Still he worked harder on his designs for them than he had for anyone else. The schematics for Wally’s suit were more extensive than anything he’d made in a long time. It was a struggle, and he’d nearly given himself a heart attack, thinking of the Speedsters of his nightmares, of the people who’d killed him and threatened him, who wanted him dead.
“If you go grey before the age of thirty I’m never letting you live it down.” Cisco didn’t look up at Cindy’s voice, though he did relax a little when warm hands settled at his shoulders, rubbing gently, even as he stayed focused on the task at hand, on trying to ensure the suit would last without needing repairs from him. “What’s got you working so hard?”

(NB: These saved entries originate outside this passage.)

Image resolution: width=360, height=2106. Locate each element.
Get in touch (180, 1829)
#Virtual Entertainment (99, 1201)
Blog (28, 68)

“If I go grey before the age of thirty, I’m dying my hair and you’ll never know.” Cisco said without missing a beat, not looking up from the designs. “And I think I’m helping create my worst nightmare.”
Cindy leaned over to look it over and Cisco frowned when one of her hands left his body to touch the design. “A speedster,” She said softly, knowing as always. “You’ve met one?”
“Too many,” Cisco grumbled, one hand coming to cover his heart before he could catch himself. “Even one it’s- It’s too many. They’re dangerous.”
“They’re harmless,” Cindy disagreed, “Insignificant, for the most part. Fun to mess with. Annoying, otherwise.” She trailed off, “If you tried to train your powers…”
“That’s dangerous too,” Cisco said softly, “I just want peace Cindy. That’s all I want. None of- I don’t want to be a part of all of this.”
“And yet, you’ve never complained about me.”
“Only because you’re better than everyone else.” Careful, Cisco turned his chair around to look at Cindy, just to drink in the sight of her, to ground himself in her presence. She was still here. He was safe still. “What are you doing here? I know I wasn’t bad enough off to scare you.”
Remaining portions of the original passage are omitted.